» TO BE DONE
Which lines of the items below contain the string "Viewport"? List each one in full.

Word and element location data:
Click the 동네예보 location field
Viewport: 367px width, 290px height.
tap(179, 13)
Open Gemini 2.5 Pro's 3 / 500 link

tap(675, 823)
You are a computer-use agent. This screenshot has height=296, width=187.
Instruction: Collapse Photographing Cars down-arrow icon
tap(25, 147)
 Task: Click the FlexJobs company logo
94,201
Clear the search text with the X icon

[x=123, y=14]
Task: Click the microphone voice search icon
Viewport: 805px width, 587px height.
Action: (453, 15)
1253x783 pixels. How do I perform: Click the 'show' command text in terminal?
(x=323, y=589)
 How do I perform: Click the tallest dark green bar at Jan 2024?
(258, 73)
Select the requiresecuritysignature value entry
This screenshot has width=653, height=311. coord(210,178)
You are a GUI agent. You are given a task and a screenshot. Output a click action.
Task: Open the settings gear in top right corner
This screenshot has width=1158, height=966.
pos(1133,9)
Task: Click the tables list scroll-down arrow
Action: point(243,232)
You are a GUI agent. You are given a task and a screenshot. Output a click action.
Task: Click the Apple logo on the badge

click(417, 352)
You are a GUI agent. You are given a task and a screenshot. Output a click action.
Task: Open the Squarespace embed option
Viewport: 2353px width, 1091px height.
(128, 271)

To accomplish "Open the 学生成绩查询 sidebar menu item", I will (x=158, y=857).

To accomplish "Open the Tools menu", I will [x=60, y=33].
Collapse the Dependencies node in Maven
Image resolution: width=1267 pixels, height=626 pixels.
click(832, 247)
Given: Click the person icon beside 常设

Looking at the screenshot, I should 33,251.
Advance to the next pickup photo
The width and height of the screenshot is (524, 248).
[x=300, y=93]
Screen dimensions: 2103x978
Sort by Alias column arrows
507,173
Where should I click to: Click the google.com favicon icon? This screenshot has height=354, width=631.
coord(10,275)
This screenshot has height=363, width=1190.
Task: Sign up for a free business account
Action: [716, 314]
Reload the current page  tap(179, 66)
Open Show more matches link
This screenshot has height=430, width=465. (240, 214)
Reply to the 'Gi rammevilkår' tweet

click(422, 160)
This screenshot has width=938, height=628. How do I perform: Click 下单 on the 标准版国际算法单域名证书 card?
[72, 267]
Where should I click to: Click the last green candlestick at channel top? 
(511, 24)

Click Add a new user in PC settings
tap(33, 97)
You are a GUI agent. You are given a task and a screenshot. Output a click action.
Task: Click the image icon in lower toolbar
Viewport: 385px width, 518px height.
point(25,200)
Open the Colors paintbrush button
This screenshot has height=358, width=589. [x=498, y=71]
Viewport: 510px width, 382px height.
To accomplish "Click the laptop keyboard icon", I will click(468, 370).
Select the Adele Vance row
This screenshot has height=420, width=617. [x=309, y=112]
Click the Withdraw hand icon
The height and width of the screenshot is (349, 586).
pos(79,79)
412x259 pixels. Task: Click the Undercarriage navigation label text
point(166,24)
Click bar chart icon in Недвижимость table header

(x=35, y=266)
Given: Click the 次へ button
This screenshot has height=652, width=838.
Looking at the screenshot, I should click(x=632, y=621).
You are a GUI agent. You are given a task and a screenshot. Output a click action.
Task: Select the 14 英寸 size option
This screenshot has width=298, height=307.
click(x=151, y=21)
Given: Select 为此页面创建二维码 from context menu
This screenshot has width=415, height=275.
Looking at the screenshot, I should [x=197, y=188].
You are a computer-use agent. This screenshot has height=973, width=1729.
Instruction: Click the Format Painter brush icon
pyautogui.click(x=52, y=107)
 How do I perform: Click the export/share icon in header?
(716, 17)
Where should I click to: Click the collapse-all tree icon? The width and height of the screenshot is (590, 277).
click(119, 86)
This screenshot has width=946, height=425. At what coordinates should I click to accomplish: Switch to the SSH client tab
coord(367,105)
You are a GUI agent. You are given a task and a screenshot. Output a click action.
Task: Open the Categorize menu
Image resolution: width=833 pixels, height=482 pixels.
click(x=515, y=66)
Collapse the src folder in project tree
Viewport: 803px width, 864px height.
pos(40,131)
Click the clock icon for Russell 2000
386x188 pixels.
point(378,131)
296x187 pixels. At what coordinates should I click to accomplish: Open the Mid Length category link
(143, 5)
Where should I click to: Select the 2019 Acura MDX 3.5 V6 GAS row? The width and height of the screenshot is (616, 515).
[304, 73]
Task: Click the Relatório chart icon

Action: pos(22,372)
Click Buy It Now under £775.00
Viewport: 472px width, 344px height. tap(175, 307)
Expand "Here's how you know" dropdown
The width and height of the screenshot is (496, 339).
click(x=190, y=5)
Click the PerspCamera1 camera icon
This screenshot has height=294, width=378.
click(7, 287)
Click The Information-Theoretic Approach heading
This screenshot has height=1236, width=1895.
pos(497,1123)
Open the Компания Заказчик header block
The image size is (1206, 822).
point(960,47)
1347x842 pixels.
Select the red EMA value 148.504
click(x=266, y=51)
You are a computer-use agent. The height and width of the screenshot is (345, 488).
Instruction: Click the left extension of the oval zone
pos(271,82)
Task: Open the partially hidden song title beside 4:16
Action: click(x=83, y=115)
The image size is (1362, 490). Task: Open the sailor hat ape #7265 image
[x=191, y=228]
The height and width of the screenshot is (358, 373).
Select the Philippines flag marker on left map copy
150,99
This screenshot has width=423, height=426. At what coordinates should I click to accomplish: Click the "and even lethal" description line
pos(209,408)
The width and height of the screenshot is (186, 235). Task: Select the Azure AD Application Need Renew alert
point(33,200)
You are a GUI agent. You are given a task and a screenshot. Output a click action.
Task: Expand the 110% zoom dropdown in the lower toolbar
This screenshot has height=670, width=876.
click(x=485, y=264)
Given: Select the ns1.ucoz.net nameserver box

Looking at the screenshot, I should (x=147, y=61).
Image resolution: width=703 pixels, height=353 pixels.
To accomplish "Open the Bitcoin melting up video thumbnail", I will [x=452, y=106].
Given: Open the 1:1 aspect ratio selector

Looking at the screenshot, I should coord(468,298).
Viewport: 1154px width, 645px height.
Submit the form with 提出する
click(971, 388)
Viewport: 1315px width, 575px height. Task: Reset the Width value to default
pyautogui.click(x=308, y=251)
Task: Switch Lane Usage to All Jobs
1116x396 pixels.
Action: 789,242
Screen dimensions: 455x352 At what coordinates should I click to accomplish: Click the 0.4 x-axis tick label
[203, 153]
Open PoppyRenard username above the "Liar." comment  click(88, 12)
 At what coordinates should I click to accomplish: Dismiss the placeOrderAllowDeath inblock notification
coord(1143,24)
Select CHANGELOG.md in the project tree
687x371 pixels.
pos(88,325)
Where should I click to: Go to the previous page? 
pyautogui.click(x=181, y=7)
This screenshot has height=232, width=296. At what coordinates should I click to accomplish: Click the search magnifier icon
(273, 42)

» FINAL RESULT
Viewport: 367px width, 290px height.
Viewport: 805px width, 587px height.
Viewport: 2353px width, 1091px height.
Viewport: 385px width, 518px height.
Viewport: 510px width, 382px height.
Viewport: 803px width, 864px height.
Viewport: 472px width, 344px height. tap(175, 307)
Viewport: 1154px width, 645px height.
Viewport: 1315px width, 575px height. Task: Reset the Width value to default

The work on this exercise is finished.